These words correspond to those which immediately precede them, inasmuch as they present the same sequence, and deal with Christ in His relation to God, to the universe, and to the Church. The strata of thought are continuous, and lie here in the same order as we found them there. There we had set forth the work of the pre-incarnate Word as well as of the incarnate Christ; here we have mainly the reconciling power of His cross proclaimed as reaching to every corner of the universe, and as culminating in its operations on the believing souls to whom Paul speaks. There we had the fact that He was the image of God laid as basis of His relation to men and creatures; here that fact itself apprehended in somewhat different manner, namely, as the dwelling in Him of all “fulness,” is traced to its ground in the “good pleasure” of the Father, and the same Divine purpose is regarded as underlying Christ’s whole reconciling work. We observe, also, 86 that all this section with which we have now to deal is given as the explanation and reason of Christ’s pre-eminence. These are the principal links of connection with the previous words, and having noted them, we may proceed to attempt some imperfect consideration of the overwhelming thoughts here contained.

I. As before, we have Christ in relation to God. “It was the good pleasure of the Father that in Him should all the fulness dwell.”

Now, we may well suppose from the use of the word “fulness” here, which we know to have been a very important term in later full-blown Gnostic speculations, that there is a reference to some of the heretical teachers’ expressions, but such a supposition is not needed either to explain the meaning, or to account for the use of the word.

* Data provided:
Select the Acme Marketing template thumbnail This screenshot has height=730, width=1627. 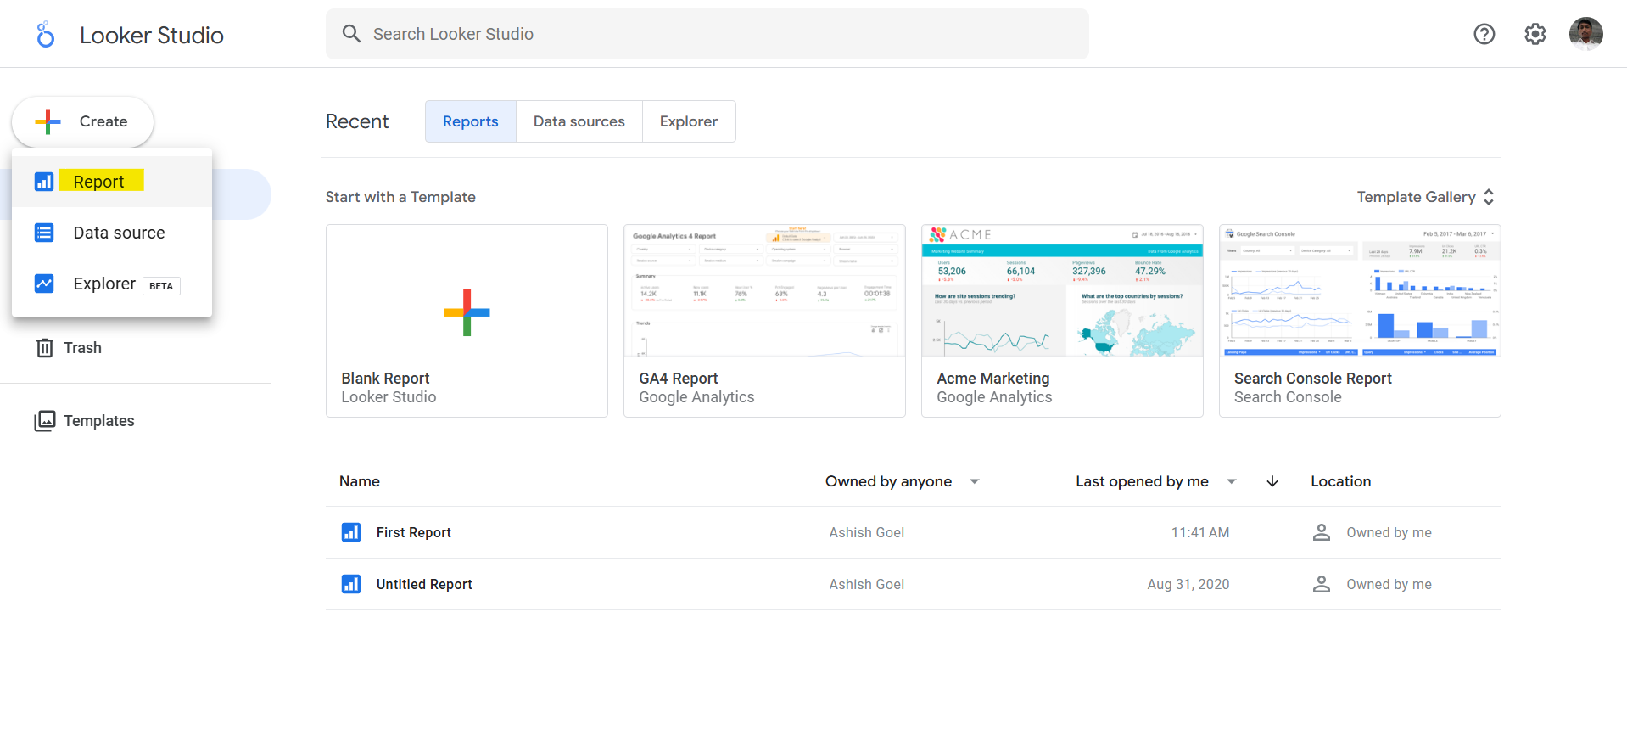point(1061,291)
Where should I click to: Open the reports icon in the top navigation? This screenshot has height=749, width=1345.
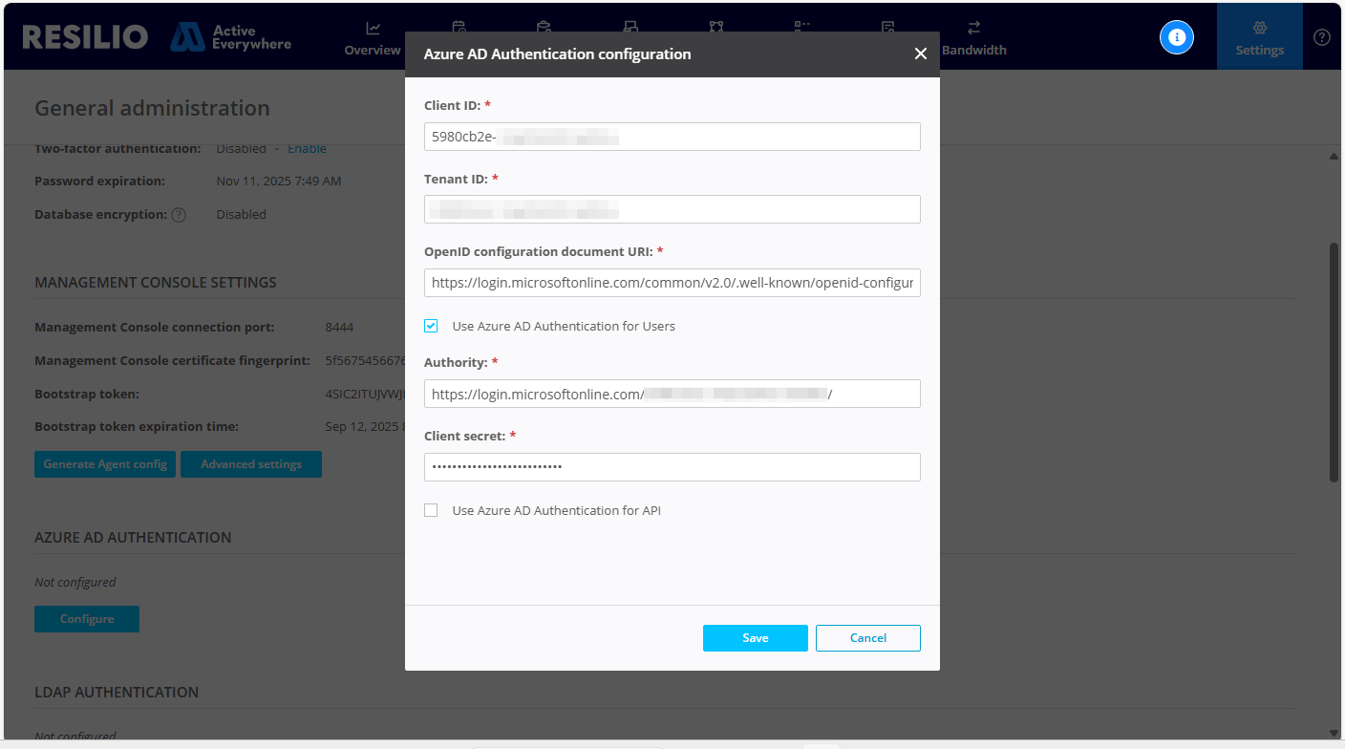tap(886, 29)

* Work to be completed: Write out the passage on Christ and the "fulness" from "Now, we may" up to and including "of the word.", substituting "theories" for "speculations".

* Solved exercise:
Now, we may well suppose from the use of the word “fulness” here, which we know to have been a very important term in later full-blown Gnostic theories, that there is a reference to some of the heretical teachers’ expressions, but such a supposition is not needed either to explain the meaning, or to account for the use of the word.